Una infancia mediada por pantallas
Partamos de la base: decir que los menores están digitalmente expuestos es quedarse cortos. No solo consumen contenido en plataformas que ni siquiera sus familias conocen; también crean, interactúan, se relacionan y forman identidades a través de las pantallas.
En este contexto, las nuevas medidas legislativas apuntan a una necesidad real que abarca medidas urgentes de protección frente al acoso, la desinformación, la violencia sexual, las imágenes manipuladas con IA y todo tipo de contenido que deja huella en un cerebro en formación.
Sin embargo, hay una pregunta que se nos queda en el aire: si para los menores las pantallas forman parte inevitable de su desarrollo y aprendizaje tanto en el aula como fuera de ella, ¿qué lugar ocupan en esta ecuación legislativa la educación emocional, el pensamiento crítico o la alfabetización digital?
Tecnología con valores, no con culpa
Para garantizar la protección de los menores no podemos obviar que necesitamos hacerlo desde la empatía y la intención por comprender qué representa para ellos, para su bienestar —que, asumámoslo, nunca igual que lo que significa para otras generaciones—. La clave no está en el diagnóstico, sino en la escucha.
Ocurre exactamente lo mismo con otras problemáticas que impactan directamente sobre los adolescentes, como la salud mental. Tenemos que escuchar cómo se sienten frente a sus pantallas. Qué les ilusiona. Qué les inquieta. Qué entienden como “normal”. Qué callan por miedo a no ser entendidos.
En algunos entornos educativos que se esfuerzan por innovar y conectar con la realidad de sus estudiantes, esta conversación ya está ocurriendo. Existen programas que trabajan con jóvenes sobre bienestar digital, privacidad, identidad online o gestión emocional que construyen el necesario puente entre prohibir y acompañar.
Crecer entre píxeles, pero con raíces sólidas
La tecnología no es el enemigo. De hecho, bien usada, puede ser aliada para impulsar la autonomía, creatividad y conexión. Pero necesitamos integrar valores en su uso: respeto, responsabilidad, empatía, seguridad. El reto está en no apagar la pantalla, sino en encender el pensamiento crítico.

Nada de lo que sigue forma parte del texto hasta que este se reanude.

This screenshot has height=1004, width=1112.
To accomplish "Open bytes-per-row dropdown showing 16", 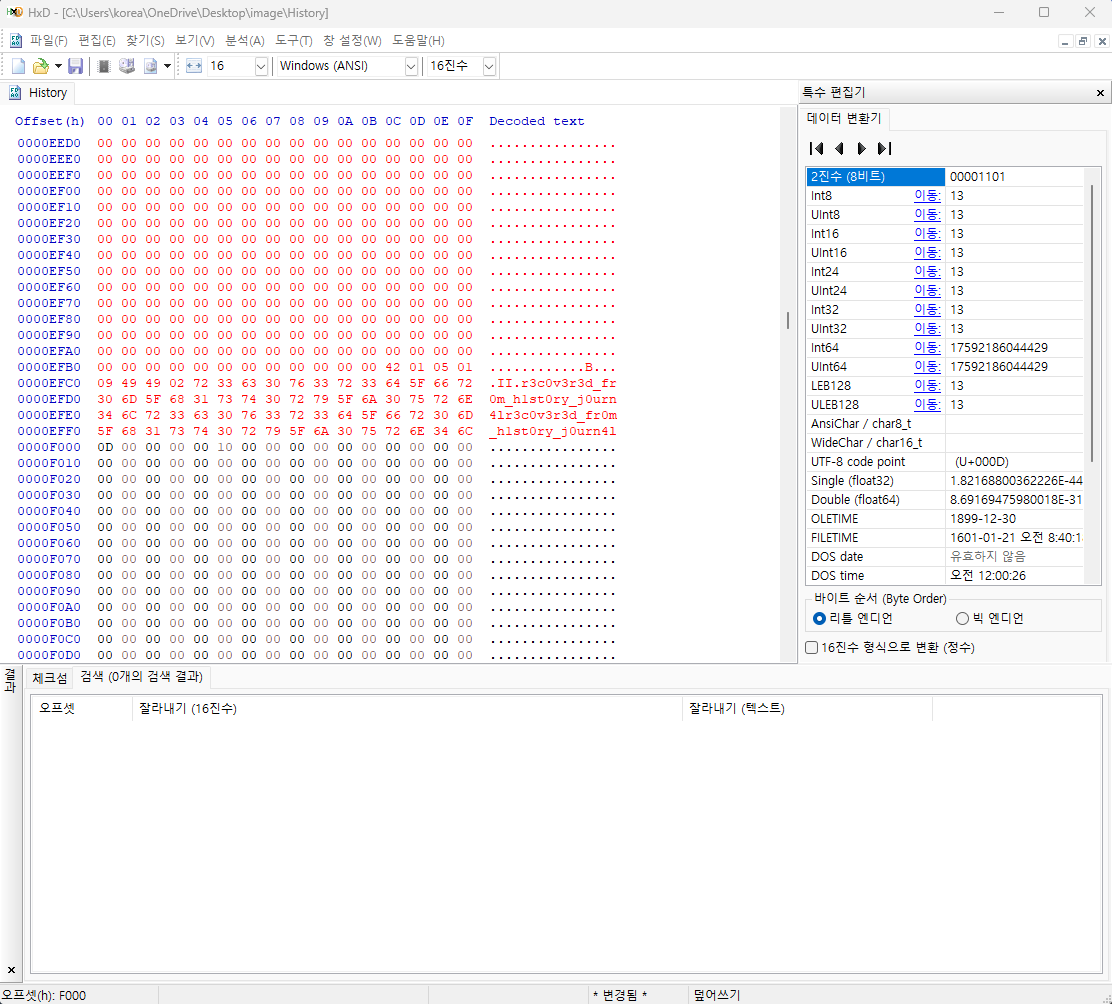I will (x=261, y=66).
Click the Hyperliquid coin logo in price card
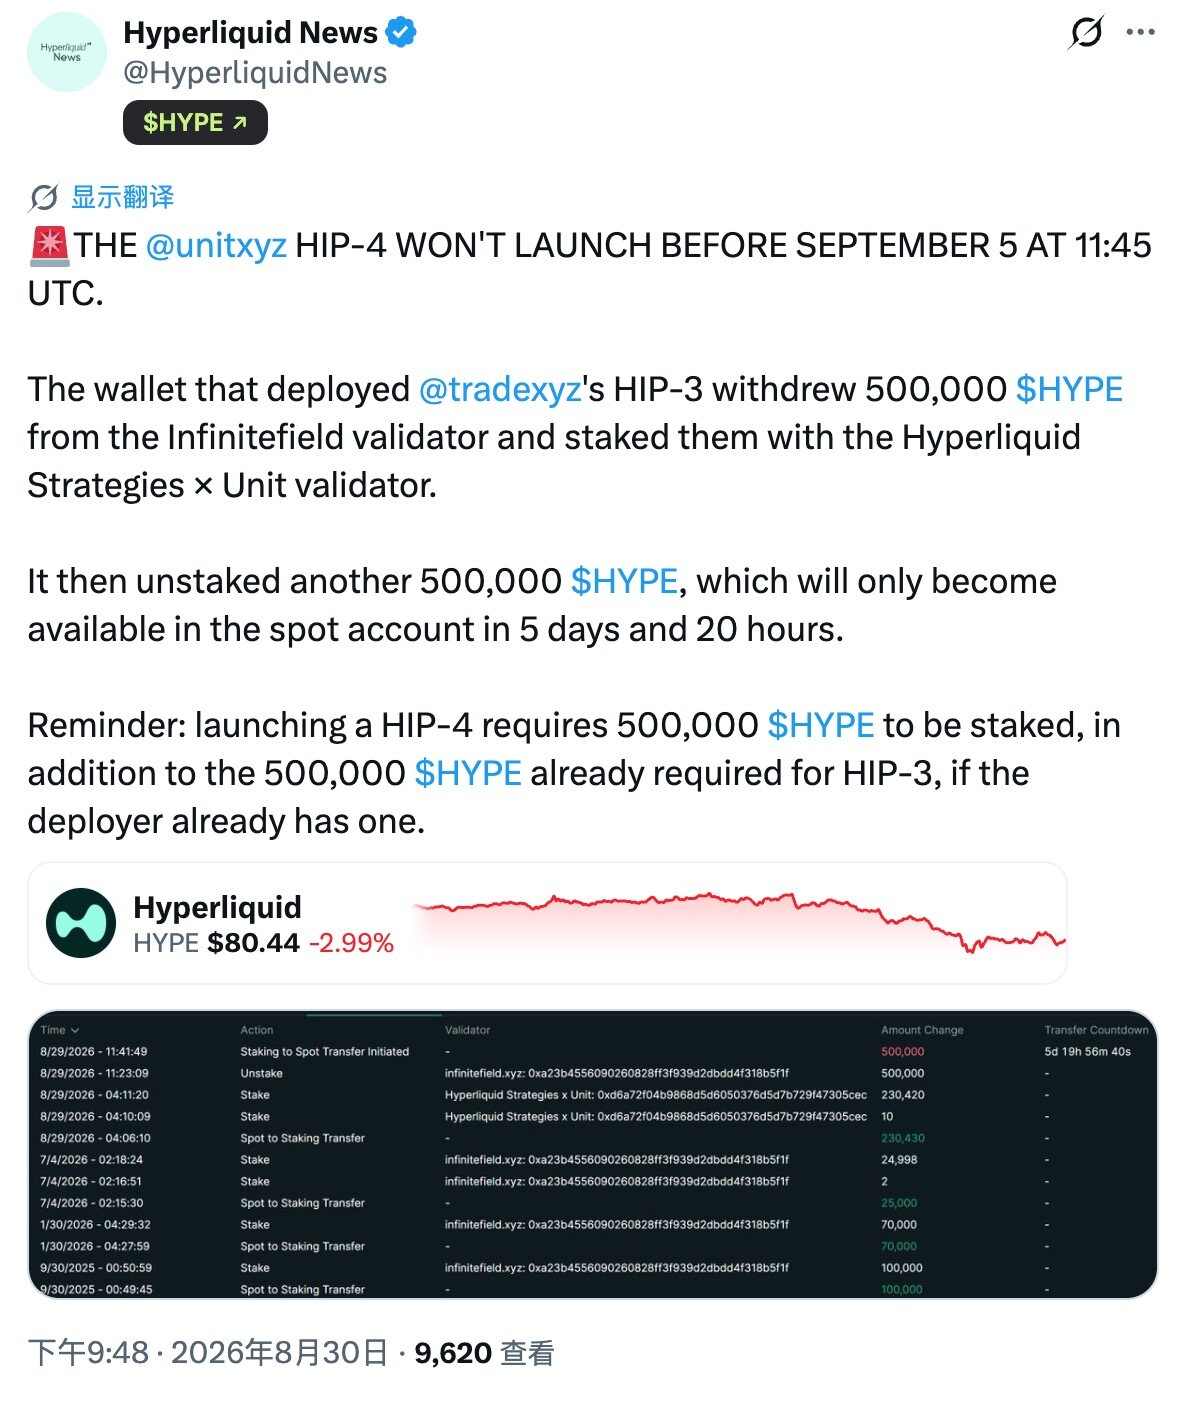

Porque lo verdaderamente transformador no es limitar el acceso, sino preparar para habitar ese entorno de forma consciente. Y eso se enseña con el ejemplo, con diálogo, con recursos y también desde las políticas públicas, sí… pero sin olvidar que toda ley necesita una cultura que la sostenga.
En Más Allá de la Zeta, nuestra metodología para la promoción de proyectos educativos de sensibilización, tenemos el convencimiento de que la educación es la herramienta más potente para formar personas libres, responsables y cuidadosas con su entorno (digital y físico). Por eso celebramos toda medida que ponga el foco en la protección de la infancia, pero también recordamos que proteger no es vigilar, es estar presentes, y que educar es potenciar el conocimiento y hacer florecer el pensamiento crítico.
Y para eso necesitamos mirar la tecnología con otros ojos. No como una amenaza, sino como un terreno en construcción. Es un reto enorme, pero podemos —y debemos— asumir la tarea de transformarlo en un espacio seguro, ético, atento y humano donde las nuevas generaciones puedan crecer… entre píxeles, sí, pero con las raíces suficientes para poder tomar decisiones seguras.